» Data

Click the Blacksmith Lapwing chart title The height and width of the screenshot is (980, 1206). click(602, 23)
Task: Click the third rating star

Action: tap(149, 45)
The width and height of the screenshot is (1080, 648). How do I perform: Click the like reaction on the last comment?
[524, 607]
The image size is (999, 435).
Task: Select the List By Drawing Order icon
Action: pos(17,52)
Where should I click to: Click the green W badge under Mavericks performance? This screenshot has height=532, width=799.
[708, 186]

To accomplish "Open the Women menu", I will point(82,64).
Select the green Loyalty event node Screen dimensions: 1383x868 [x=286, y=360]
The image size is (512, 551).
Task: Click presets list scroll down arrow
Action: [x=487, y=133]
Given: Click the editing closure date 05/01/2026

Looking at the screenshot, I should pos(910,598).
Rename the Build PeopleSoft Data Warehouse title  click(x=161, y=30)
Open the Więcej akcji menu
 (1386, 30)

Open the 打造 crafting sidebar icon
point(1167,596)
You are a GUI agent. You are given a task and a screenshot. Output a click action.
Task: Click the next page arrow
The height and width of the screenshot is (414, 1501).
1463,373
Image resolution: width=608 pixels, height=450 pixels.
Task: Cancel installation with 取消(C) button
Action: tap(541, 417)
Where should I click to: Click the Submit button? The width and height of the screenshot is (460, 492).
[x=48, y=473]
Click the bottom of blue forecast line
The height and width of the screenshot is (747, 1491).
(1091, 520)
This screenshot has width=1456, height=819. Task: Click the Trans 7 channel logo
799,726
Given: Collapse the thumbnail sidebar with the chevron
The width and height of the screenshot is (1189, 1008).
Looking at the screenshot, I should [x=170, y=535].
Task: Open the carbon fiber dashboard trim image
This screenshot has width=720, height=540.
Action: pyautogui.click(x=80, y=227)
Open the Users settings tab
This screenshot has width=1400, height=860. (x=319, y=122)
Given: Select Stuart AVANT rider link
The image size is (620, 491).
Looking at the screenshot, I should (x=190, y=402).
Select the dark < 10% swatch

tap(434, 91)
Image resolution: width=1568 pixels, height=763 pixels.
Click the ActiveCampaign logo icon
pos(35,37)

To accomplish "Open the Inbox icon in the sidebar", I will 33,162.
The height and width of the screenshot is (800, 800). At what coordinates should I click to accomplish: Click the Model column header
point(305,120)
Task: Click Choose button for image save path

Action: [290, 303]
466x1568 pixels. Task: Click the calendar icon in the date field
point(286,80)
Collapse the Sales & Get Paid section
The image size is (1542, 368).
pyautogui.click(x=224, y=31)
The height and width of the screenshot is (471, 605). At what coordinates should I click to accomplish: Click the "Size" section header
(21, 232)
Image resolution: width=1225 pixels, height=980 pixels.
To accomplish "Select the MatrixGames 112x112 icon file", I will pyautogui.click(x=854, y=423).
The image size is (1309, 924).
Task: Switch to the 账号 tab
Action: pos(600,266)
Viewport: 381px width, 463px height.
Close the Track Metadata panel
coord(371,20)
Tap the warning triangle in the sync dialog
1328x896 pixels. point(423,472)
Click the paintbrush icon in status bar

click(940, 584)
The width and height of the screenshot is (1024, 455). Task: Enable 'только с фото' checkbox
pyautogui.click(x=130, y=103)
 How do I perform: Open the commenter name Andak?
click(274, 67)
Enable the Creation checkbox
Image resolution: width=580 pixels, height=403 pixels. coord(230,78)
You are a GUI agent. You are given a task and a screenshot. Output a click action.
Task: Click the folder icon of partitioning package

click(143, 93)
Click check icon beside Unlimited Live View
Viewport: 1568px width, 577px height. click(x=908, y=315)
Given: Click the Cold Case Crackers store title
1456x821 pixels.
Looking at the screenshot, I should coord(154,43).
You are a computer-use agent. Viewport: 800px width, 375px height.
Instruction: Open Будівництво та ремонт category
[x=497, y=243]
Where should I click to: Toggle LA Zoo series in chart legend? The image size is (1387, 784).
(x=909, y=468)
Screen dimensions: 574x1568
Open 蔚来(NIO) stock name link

» Objective
List every line of the items above that contains the word "link", matching case.

» Full response
Given: Select Stuart AVANT rider link
Open 蔚来(NIO) stock name link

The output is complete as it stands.